◆ **Problem**:
Please revise these rows, replacing "GUI agent" with "interface agent" and leaving everything else unchanged.

◆ **Source material**:
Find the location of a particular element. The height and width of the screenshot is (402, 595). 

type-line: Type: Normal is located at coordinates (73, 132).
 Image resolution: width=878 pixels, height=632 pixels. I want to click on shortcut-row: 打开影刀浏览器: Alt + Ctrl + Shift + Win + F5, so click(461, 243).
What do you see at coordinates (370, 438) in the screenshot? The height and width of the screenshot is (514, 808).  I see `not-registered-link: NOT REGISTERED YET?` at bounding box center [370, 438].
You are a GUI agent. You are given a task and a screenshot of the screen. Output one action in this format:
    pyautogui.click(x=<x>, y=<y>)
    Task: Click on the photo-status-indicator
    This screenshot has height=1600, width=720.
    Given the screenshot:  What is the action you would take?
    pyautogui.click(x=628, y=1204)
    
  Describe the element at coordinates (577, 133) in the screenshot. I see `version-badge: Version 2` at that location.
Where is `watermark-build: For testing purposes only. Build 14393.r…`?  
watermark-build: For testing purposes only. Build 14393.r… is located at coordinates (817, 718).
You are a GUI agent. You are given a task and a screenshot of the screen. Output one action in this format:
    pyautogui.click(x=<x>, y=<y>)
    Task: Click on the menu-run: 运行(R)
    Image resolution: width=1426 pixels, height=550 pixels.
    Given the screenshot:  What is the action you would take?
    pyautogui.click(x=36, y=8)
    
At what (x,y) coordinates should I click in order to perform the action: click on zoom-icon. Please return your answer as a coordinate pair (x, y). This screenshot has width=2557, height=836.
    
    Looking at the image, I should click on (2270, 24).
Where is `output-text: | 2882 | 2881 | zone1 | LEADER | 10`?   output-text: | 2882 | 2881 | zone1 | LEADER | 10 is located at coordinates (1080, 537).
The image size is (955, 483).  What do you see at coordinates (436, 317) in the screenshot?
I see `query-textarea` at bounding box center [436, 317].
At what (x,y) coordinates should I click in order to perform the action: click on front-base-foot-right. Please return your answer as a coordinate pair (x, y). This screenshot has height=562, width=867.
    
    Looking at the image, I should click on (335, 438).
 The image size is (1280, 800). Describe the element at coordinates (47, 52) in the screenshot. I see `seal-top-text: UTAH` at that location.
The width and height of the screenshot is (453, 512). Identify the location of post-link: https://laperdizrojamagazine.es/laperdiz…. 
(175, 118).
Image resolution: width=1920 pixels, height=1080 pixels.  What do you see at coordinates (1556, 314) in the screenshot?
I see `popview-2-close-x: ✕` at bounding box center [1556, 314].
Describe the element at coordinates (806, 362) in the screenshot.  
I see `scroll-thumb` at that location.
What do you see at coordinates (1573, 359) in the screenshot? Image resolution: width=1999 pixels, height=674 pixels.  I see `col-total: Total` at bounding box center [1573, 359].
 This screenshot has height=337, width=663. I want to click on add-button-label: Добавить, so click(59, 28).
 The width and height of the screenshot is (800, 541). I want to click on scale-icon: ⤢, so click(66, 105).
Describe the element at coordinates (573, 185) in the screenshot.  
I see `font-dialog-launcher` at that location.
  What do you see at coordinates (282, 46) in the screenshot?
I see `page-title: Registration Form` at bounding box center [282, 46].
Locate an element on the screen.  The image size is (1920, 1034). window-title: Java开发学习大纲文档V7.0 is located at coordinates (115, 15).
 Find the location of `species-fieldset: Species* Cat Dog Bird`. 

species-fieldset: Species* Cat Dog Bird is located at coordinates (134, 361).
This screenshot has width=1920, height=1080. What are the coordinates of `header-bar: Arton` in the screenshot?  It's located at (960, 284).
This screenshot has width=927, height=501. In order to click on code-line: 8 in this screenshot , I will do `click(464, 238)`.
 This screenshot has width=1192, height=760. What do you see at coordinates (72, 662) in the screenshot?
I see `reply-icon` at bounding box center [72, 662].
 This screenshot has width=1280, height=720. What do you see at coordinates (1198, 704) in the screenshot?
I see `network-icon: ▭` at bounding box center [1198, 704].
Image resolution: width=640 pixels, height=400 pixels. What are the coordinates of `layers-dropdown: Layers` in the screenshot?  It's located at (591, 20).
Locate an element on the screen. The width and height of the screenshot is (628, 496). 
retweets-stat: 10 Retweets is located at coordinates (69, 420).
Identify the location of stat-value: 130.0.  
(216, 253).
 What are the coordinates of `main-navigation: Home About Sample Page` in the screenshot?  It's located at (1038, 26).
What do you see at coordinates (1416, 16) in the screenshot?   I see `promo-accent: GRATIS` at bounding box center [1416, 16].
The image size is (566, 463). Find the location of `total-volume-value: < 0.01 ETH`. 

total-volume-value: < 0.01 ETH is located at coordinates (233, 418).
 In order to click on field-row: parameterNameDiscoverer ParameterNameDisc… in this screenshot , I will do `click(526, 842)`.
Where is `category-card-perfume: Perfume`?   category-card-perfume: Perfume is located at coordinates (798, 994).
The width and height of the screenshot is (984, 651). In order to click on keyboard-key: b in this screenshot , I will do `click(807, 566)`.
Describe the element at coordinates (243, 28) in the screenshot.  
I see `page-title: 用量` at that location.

◆ **Exercise response**:
Find the location of a particular element. The height and width of the screenshot is (402, 595). 

type-line: Type: Normal is located at coordinates (73, 132).
 Image resolution: width=878 pixels, height=632 pixels. I want to click on shortcut-row: 打开影刀浏览器: Alt + Ctrl + Shift + Win + F5, so click(461, 243).
What do you see at coordinates (370, 438) in the screenshot? The height and width of the screenshot is (514, 808).  I see `not-registered-link: NOT REGISTERED YET?` at bounding box center [370, 438].
You are a interface agent. You are given a task and a screenshot of the screen. Output one action in this format:
    pyautogui.click(x=<x>, y=<y>)
    Task: Click on the photo-status-indicator
    This screenshot has height=1600, width=720.
    Given the screenshot:  What is the action you would take?
    pyautogui.click(x=628, y=1204)
    
  Describe the element at coordinates (577, 133) in the screenshot. I see `version-badge: Version 2` at that location.
Where is `watermark-build: For testing purposes only. Build 14393.r…`?  
watermark-build: For testing purposes only. Build 14393.r… is located at coordinates (817, 718).
You are a interface agent. You are given a task and a screenshot of the screen. Output one action in this format:
    pyautogui.click(x=<x>, y=<y>)
    Task: Click on the menu-run: 运行(R)
    Image resolution: width=1426 pixels, height=550 pixels.
    Given the screenshot:  What is the action you would take?
    pyautogui.click(x=36, y=8)
    
At what (x,y) coordinates should I click in order to perform the action: click on zoom-icon. Please return your answer as a coordinate pair (x, y). This screenshot has width=2557, height=836.
    
    Looking at the image, I should click on (2270, 24).
Where is `output-text: | 2882 | 2881 | zone1 | LEADER | 10`?   output-text: | 2882 | 2881 | zone1 | LEADER | 10 is located at coordinates (1080, 537).
The image size is (955, 483).  What do you see at coordinates (436, 317) in the screenshot?
I see `query-textarea` at bounding box center [436, 317].
At what (x,y) coordinates should I click in order to perform the action: click on front-base-foot-right. Please return your answer as a coordinate pair (x, y). This screenshot has height=562, width=867.
    
    Looking at the image, I should click on (335, 438).
 The image size is (1280, 800). Describe the element at coordinates (47, 52) in the screenshot. I see `seal-top-text: UTAH` at that location.
The width and height of the screenshot is (453, 512). Identify the location of post-link: https://laperdizrojamagazine.es/laperdiz…. 
(175, 118).
Image resolution: width=1920 pixels, height=1080 pixels.  What do you see at coordinates (1556, 314) in the screenshot?
I see `popview-2-close-x: ✕` at bounding box center [1556, 314].
Describe the element at coordinates (806, 362) in the screenshot.  
I see `scroll-thumb` at that location.
What do you see at coordinates (1573, 359) in the screenshot? Image resolution: width=1999 pixels, height=674 pixels.  I see `col-total: Total` at bounding box center [1573, 359].
 This screenshot has height=337, width=663. I want to click on add-button-label: Добавить, so click(59, 28).
 The width and height of the screenshot is (800, 541). I want to click on scale-icon: ⤢, so click(66, 105).
Describe the element at coordinates (573, 185) in the screenshot.  
I see `font-dialog-launcher` at that location.
  What do you see at coordinates (282, 46) in the screenshot?
I see `page-title: Registration Form` at bounding box center [282, 46].
Locate an element on the screen.  The image size is (1920, 1034). window-title: Java开发学习大纲文档V7.0 is located at coordinates (115, 15).
 Find the location of `species-fieldset: Species* Cat Dog Bird`. 

species-fieldset: Species* Cat Dog Bird is located at coordinates (134, 361).
This screenshot has width=1920, height=1080. What are the coordinates of `header-bar: Arton` in the screenshot?  It's located at (960, 284).
This screenshot has width=927, height=501. In order to click on code-line: 8 in this screenshot , I will do `click(464, 238)`.
 This screenshot has width=1192, height=760. What do you see at coordinates (72, 662) in the screenshot?
I see `reply-icon` at bounding box center [72, 662].
 This screenshot has width=1280, height=720. What do you see at coordinates (1198, 704) in the screenshot?
I see `network-icon: ▭` at bounding box center [1198, 704].
Image resolution: width=640 pixels, height=400 pixels. What are the coordinates of `layers-dropdown: Layers` in the screenshot?  It's located at (591, 20).
Locate an element on the screen. The width and height of the screenshot is (628, 496). 
retweets-stat: 10 Retweets is located at coordinates (69, 420).
Identify the location of stat-value: 130.0.  
(216, 253).
 What are the coordinates of `main-navigation: Home About Sample Page` in the screenshot?  It's located at (1038, 26).
What do you see at coordinates (1416, 16) in the screenshot?   I see `promo-accent: GRATIS` at bounding box center [1416, 16].
The image size is (566, 463). Find the location of `total-volume-value: < 0.01 ETH`. 

total-volume-value: < 0.01 ETH is located at coordinates (233, 418).
 In order to click on field-row: parameterNameDiscoverer ParameterNameDisc… in this screenshot , I will do `click(526, 842)`.
Where is `category-card-perfume: Perfume`?   category-card-perfume: Perfume is located at coordinates (798, 994).
The width and height of the screenshot is (984, 651). In order to click on keyboard-key: b in this screenshot , I will do `click(807, 566)`.
Describe the element at coordinates (243, 28) in the screenshot.  
I see `page-title: 用量` at that location.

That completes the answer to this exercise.